Target is smart to stick with discount chic, retail analysts say, because it highlights the chain's differences from rivals. "During the economic downturn, it is critical to give the consumer the ability to say, 'This is special,' when buying," says Marshal Cohen, chief industry analyst at market researcher NPD Group in Port Washington, N.Y. "Designer partnerships become even more important to give stores added value."
This fall, Target will feature 22 top designers, including Jonathan Saunders and Anya Hindmarch, in its 1,648 stores and on Target.com. That will be Target's largest roster of trendy labels since the retailer first promoted its "design for all" brand message in 1999.

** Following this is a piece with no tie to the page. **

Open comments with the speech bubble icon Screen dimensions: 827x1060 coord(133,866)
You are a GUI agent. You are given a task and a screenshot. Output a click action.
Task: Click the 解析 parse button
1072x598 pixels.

Consumers may think otherwise, but Target's average prices fall within 1% to 2% of Wal-Mart's, including designer collections, says Charles Grom, a retail analyst at JPMorgan Chase (JPM). To drive that point home, Target is playing up deals in newspaper ads, says Kathryn A. Tesija, executive vice-president for merchandising. And in stores, new, prominent signs shout out not only designers' names, but also how much their products cost. "Our emphasis is now on the 'pay less' side of our 'expect more, pay less' brand message," she says.
The Minneapolis company is also trying other tactics to take on discounters such as Kohl's (KSS) and fast-fashion chain H&M, which have taken pages from Target's designer playbook. For example, limited-edition clothes from young fashion designers under Target's Go International banner are now on store shelves for 45 days at most. That's down from two months last year and three months in 2006, when Target launched this initiative. The newest Go International designer, Jonathan Saunders, whose high-end skirts cost $1,600 in boutiques, will be selling $26.99 miniskirts in Target from Oct. 5 through early November.
There's no doubt that Target could use some sizzle. In its fiscal second quarter, which ended on Aug. 2, profit slipped almost 8%, to $634 million, with sales at existing stores declining 0.6%. By comparison, Wal-Mart Stores, which seems more in tune with tough times thanks to its everyday-low-prices message, reported a 17% rise in second-quarter earnings, to $3.45 billion, while its same-store sales increased 4.5%.
Still, designer fashion is a magnet. Heather Windham, a 35-year-old social worker in Columbia, Mo., says she has trimmed her clothing budget because of higher food and fuel prices and recession worries. But when she shops at Target for inexpensive necessities such as kitchen utensils, she always strolls by women's apparel to see what trendy clothes are on display, like the $15 shirt by designer Mossimo Gianulli she picked up recently. "I know I might find a cute top there," she says. "And I like the clothes better at Target than at Wal-Mart."
But the most telling sign that Target's design strategy resonates comes from Wal-Mart. This fall, Wal-Mart will roll out dresses, pants, and skirts by high-end designer Norma Kamali in 350 of its 3,500 U.S. stores. And at $20 and under, they'll be priced even lower than Target's designer threads.